The net earnings include a $ 132 million non-cash after-tax charge related to currency derivative losses of the Company’s equity investee, Gruma S.A.B. de C.V., and a $ 97 million income tax charge related to the Company’s investment in Wilmar International Limited.
"While the quarterly results were adversely impacted by two significant, unusual items, our underlying performance was solid in view of the global economic conditions and the associated challenges faced by our industry," said Chairman of the Board and Chief Executive Officer Patricia Woertz.
"Our financial condition is strong, and we remain focused on managing risks and costs as we execute our long-term growth strategy."
Net earnings for the quarter ended March 31, 2009, including the negative impacts related to the aforementioned equity investments, decreased 98 % to $ 8 million from $ 517 million last year.

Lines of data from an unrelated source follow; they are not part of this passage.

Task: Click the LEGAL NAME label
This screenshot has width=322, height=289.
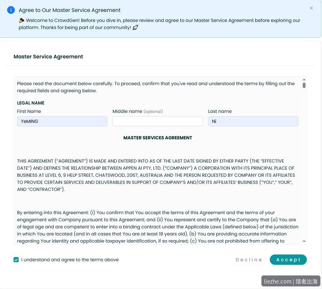Action: coord(31,103)
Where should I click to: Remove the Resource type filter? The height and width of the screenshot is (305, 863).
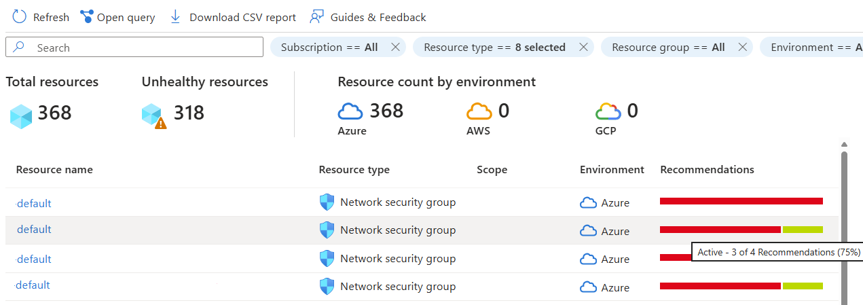[x=583, y=47]
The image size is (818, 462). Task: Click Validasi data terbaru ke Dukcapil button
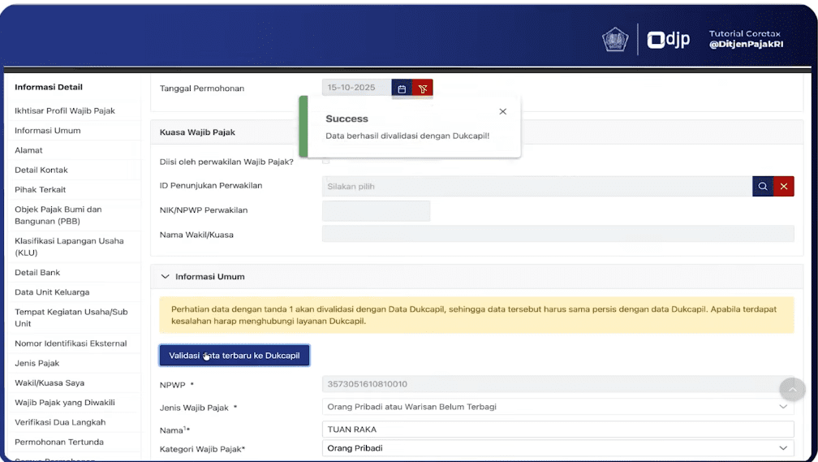[x=235, y=356]
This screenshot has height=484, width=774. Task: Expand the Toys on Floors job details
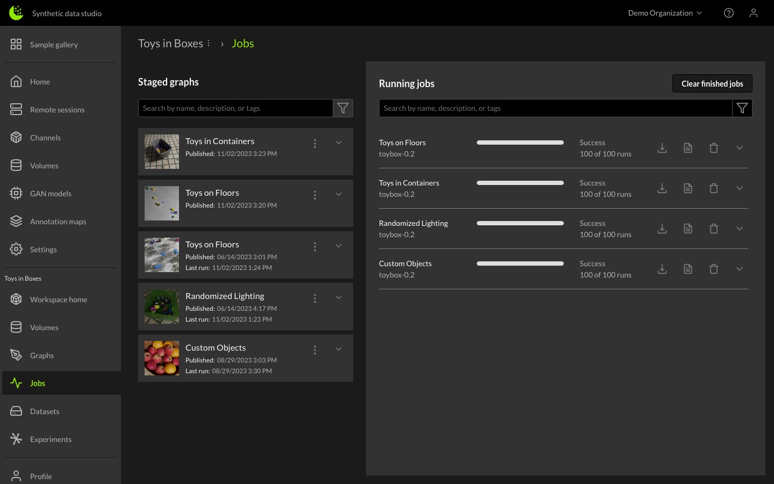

Negative impacts related to the aforementioned equity investments reduced net earnings by $ 229 million.
Net sales and other operating income decreased 21 % to $ 14.8 billion for the quarter ended March 31, 2009.
Segment operating profit for the quarter ended March 31, 2009, which includes the negative impact of the Gruma derivative losses, decreased 72 % to $ 254 million from $ 913 million last year.
Oilseeds Processing operating profit decreased primarily due to weaker demand in North America partially offset by improved results in Asia.
Corn Processing operating profit declined due principally to decreased Bioproducts results driven primarily by continued challenges in the ethanol industry.
Agricultural Services operating profit decreased as global supplies of agricultural commodities increased while demand slowed, which led to a contraction of market opportunities.
Other operating profit decreased due principally to a non-cash loss related to the Company’s investment in Gruma S.A.B. de C.V.